Abstract

Background: Severity scales are recommended to assist field-based triage of acute stroke patients to designated stroke centers however require additional EMS education and performance. The Cincinnati prehospital stroke scale (CPSS) is a commonly used pre-hospital stroke screen and has been validated as a severity scale to identify large vessel occlusion (LVO). This study objective is to determine the impact of a county-based implementation of CPSS as a stroke severity scale to directly triage selected patients to a comprehensive stroke center (CSC). Methods: Dekalb County, Georgia in Atlanta implemented a CPSS-based triage protocol with a score of 3 and last seen normal (LSN) time < 24 hours mandating transfer to the nearest CSC if added time was <15 minutes. We compared patients presenting by EMS to the CSC six months before and after the protocol change (November 1, 2020) including frequencies of stroke alerts, diagnoses, LVO, IV tPA use, thrombectomy treatment and LSN time to treatment. Results: During the study period, 802 suspected acute stroke patients presented to the CSC by EMS including 95 (12%) with a FAST score of 3. There was a significant increase in monthly EMS stroke alerts with the protocol implementation (Pre- 43 ± 5.6, Post- 54 ± 5.9; p=0.005). Overall, 325 (41%) patients had a final diagnosis of stroke or TIA, including 228 (28%) with ischemic stroke. There was a significant increase in ischemic stroke patients presenting with LVO (Pre- 26%, Post- 36%; p=0.01) and the monthly rate of mechanical thrombectomy (Pre- 2.0 ± 2.0, Post- 5.5 ± 2.4; p= 0.005) but no difference in tPA administration rate. LSN to tPA median times were similar (Pre- 2.8 ± 1.1, Post- 2.6 ± 0.87 hours; p=0.66) though LSN to groin puncture median times increased (Pre- 3.2, Post- 7.1 hours; p=0.04).
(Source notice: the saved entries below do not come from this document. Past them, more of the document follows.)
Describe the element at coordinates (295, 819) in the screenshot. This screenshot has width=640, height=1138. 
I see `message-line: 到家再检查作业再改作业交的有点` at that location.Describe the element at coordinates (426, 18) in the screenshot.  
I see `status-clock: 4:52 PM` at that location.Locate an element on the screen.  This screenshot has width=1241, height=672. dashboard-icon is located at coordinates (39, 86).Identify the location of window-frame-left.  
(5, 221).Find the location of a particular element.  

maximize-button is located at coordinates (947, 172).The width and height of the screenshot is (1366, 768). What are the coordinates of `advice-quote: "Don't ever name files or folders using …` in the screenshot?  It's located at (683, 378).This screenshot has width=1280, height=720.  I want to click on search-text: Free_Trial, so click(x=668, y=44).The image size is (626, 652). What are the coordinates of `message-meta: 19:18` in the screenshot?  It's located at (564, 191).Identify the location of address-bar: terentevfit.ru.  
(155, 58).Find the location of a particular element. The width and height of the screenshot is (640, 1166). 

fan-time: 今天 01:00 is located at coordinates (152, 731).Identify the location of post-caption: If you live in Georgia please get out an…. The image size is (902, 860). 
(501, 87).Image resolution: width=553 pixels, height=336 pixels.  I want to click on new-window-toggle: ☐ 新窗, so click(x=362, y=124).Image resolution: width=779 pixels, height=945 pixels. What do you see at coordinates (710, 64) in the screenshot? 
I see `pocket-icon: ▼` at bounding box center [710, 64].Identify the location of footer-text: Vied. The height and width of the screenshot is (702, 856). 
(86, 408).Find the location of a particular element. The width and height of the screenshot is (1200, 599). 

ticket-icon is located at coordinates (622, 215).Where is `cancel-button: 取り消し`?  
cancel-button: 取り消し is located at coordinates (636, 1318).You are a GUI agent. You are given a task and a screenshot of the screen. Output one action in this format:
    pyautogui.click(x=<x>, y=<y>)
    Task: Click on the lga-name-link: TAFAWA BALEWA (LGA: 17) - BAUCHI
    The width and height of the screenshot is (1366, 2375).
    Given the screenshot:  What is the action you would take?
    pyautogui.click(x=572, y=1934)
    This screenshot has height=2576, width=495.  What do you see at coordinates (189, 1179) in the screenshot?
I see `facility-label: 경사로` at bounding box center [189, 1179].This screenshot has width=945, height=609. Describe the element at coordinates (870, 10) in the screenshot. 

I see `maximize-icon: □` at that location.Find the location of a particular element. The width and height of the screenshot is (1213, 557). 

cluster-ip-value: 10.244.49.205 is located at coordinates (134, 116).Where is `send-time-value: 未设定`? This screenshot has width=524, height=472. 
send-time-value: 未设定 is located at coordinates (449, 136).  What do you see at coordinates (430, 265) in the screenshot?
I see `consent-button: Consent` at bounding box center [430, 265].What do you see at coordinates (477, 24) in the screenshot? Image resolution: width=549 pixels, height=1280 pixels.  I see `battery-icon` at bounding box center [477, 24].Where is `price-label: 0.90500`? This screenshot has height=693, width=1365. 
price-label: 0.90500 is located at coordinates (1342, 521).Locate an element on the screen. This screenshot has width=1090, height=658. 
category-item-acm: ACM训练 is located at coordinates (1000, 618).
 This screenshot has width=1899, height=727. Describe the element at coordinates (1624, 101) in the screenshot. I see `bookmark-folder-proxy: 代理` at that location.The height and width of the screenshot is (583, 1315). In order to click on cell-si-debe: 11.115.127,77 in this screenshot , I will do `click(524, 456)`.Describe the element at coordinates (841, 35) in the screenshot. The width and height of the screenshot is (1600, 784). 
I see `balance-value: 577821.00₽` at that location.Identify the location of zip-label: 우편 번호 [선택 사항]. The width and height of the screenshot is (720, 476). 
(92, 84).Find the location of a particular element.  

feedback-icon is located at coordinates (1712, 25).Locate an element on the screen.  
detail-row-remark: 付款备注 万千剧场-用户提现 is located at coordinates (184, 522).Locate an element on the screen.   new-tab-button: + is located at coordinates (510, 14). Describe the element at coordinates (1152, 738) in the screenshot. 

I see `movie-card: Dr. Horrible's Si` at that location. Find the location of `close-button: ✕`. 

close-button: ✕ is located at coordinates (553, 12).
CPSS score of 3 was associated with the final diagnosis of ischemic stroke, IV tPA administration and presence of LVO (p=<0.001). Conclusion: County-based implementation of a CPSS score of 3 is a quick, easy and effective approach to triage suspected stroke patients to a thrombectomy-capable center that identifies stroke patients with LVO and increases thrombectomy treatment rates without delays in tPA treatment.